Ein Ort für Wind, Sonne und Freiheit wäre das allerdings nicht. Und für solche Konzepte müssten noch stumpfe, tönerne Skulpturen geschaffen werden…

Ergänzungen
[1] Die Bilder auf X
[2] WIRTH, A. G. (Herausgeber, Gartenbauoberinspektor in Essen); Höchsterträge durch Mischkultur wahlverwandter Gemüsearten (Grundlagen und Fortschritte im Selbstversorger-Gartenbau, Heft 1); Ludwigsburg 1946. (3. Auflage)
[3] Die Bronzeplastik In Wind und Sonne (1936) von Fritz Klimsch zeigt eine stehende weibliche Figur auf einer runden Sockelplatte. Ihr Körper ist leicht gedreht – der Kopf über die rechte Schulter gewandt, die rechte Hand auf der linken Schulter ruhend, während die linke in die Hüfte gestützt ist. Diese Haltung verleiht der Skulptur eine subtile Spannung: scheinbar entspannt, aber voller Bewegung. Sie wirkt, als genieße sie die Sonne und spüre zugleich den Wind – eine Momentaufnahme von Anmut und Natürlichkeit, typisch für Klimschs idealisierte Darstellung des weiblichen Körpers.
[4] bildhauerei-in-berlin.de „In Sonne und Wind“ Beschreibung der Plastik (Web-archive.org)
[5] Angstmeldungen der Jetztzeit:
- Bundesamt für Strahlenschutz; Klimawandel und das Risiko für UV-bedingte Erkrankungen; 10.06.2024 (web.archive.org)
- Pressemitteilung: Barmer-Arztreport 2025 – Hautkrebsdiagnosen explosionsartig auf Vormarsch; Berlin, 6. März 2025 (web.archive.org)
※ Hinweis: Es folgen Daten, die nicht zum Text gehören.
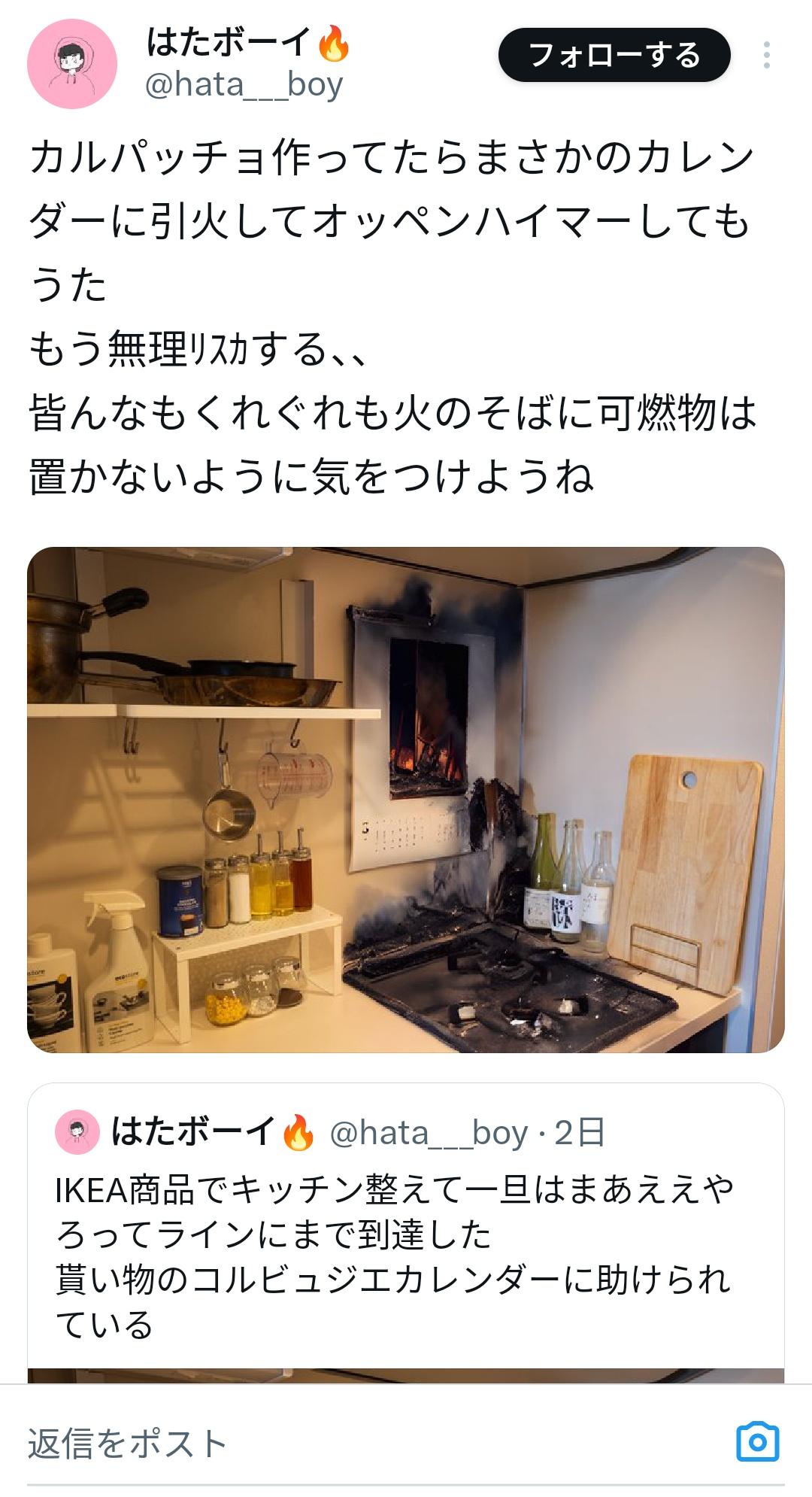Open the @hata__boy handle at top
Image resolution: width=812 pixels, height=1497 pixels.
(x=244, y=84)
- krebsgesellschaft.de; Sonnenschutz – Was hilft wirklich?; 9.3.2023 (web.archive.org) Hier findet sich aber auch der bemerkenswerte Hinweis: „Zwar wurde in Studien festgestellt, dass Sonnencreme-Benutzer häufiger Hautkrebs bekommen. Das liegt aber vor allem daran, dass sie sich öfter und stärker der Sonne aussetzen als Menschen, die keine Sonnencreme benutzen.“
Übrigens: Früher hieß es „Märzsonne bräunt“ – ein Hinweis darauf, sich schon ab März moderat, aber regelmäßig der milden Sonne auszusetzen. Diese natürliche Bräune bot dann auch einen gewissen Schutz vor Sonnenbrand im Hochsommer. Damals war man sich dieser Zusammenhänge offenbar noch bewusster und setzte sich nicht unkontrolliert der prallen Sommersonne aus. Wenn man sich die heutigen Statistiken zu steigenden Hautkrebsraten ansieht, könnte man fast meinen, dass mit dem Wissen über natürliche Anpassung auch ein Stück gesunder Menschenverstand verloren gegangen ist…
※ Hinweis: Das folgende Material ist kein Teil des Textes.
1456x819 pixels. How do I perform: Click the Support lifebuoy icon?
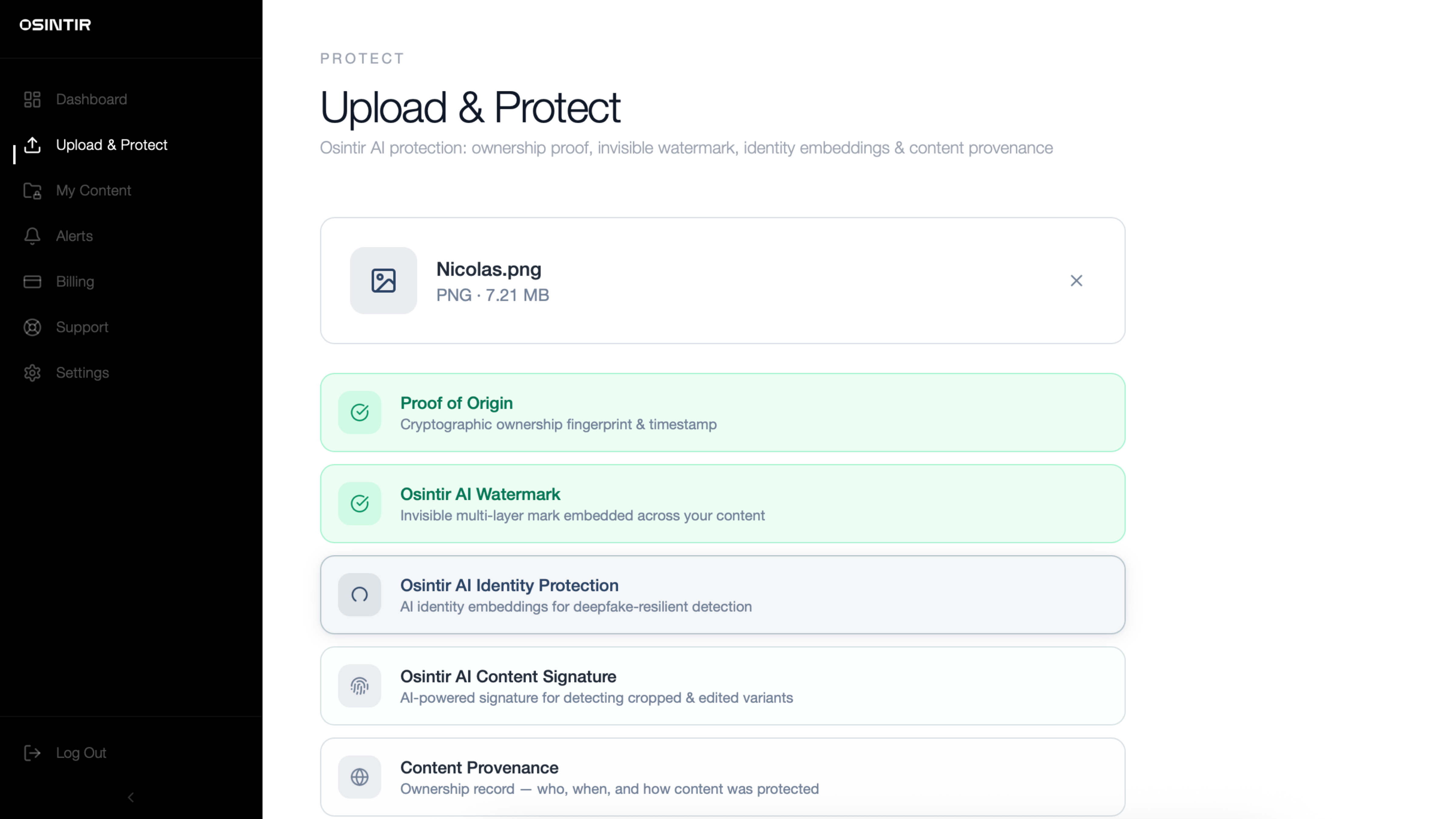click(x=32, y=327)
[6] Die 5-Minuten-Stadt: Ein städtebauliches Konzept, bei dem alle wesentlichen Bedürfnisse des täglichen Lebens – wie Arbeit, Einkauf, Bildung, Gesundheitsversorgung und Freizeit – innerhalb von 15 Minuten zu Fuß oder mit dem Fahrrad erreichbar sind. Ziel ist es, die Lebensqualität zu verbessern, den Autoverkehr zu reduzieren und nachhaltige, gemeinschafts-orientierte Stadtstrukturen zu fördern. Das Konzept wurde insbesondere durch den Pariser Bürgermeisterwahlkampf 2020 von Anne Hidalgo populär. Kritiker (wie ich) sehen darin jedoch potenzielle Denkfehler: Die Komprimierung von Dienstleistungen auf engem Raum könnte eine extreme Verdichtung der Bebauung erfordern, was Grünflächen und Wohnqualität einschränken könnte. Zudem wird befürchtet, dass eine zentrale Planung zur Umsetzung des Konzepts die individuelle Wahlfreiheit und Selbstbestimmung der Bewohner durch eine Art planwirtschaftlicher Entmündigung einschränkt. In den 1930er Jahren nannte man so etwas Sozialfaschismus.